• GIVEN ENTRIES:
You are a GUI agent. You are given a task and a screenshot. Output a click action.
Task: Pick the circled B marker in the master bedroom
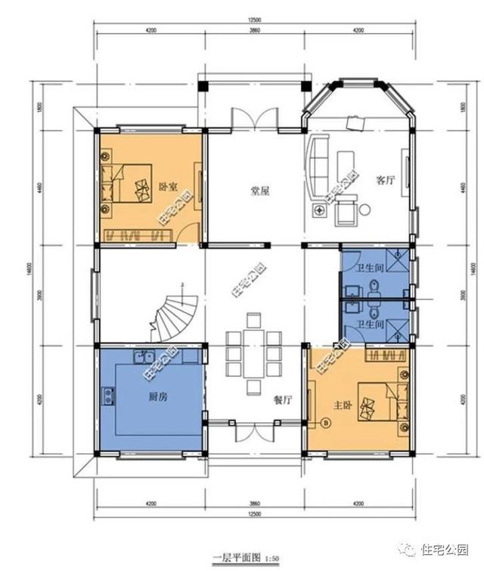327,423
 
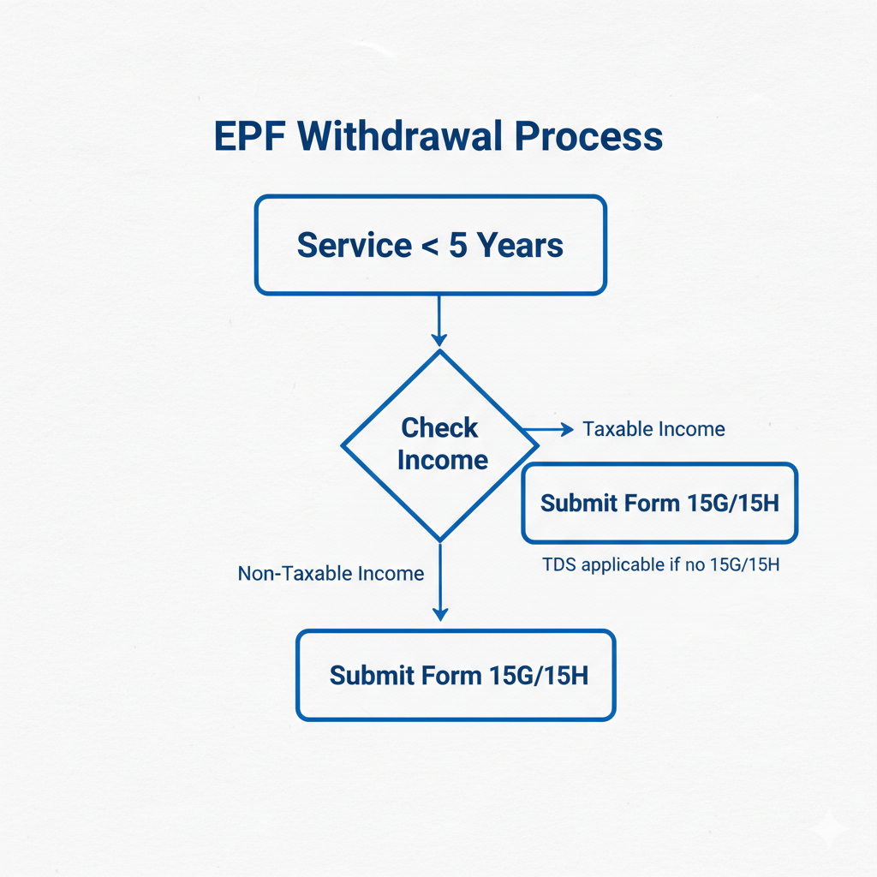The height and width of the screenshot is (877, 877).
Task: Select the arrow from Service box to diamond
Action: [438, 321]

• EXERCISE AIM: Revise all of the entries above by replacing "screenshot" with "screen capture" and leaving every other part unchanged. Omit the pictures from your answer.

• FINISHED ANSWER:
You are a GUI agent. You are given a task and a screen capture. Output a click action.
Task: Pick the circled B marker in the master bedroom
327,423
 
The height and width of the screen capture is (877, 877).
Task: Select the arrow from Service box to diamond
Action: [438, 321]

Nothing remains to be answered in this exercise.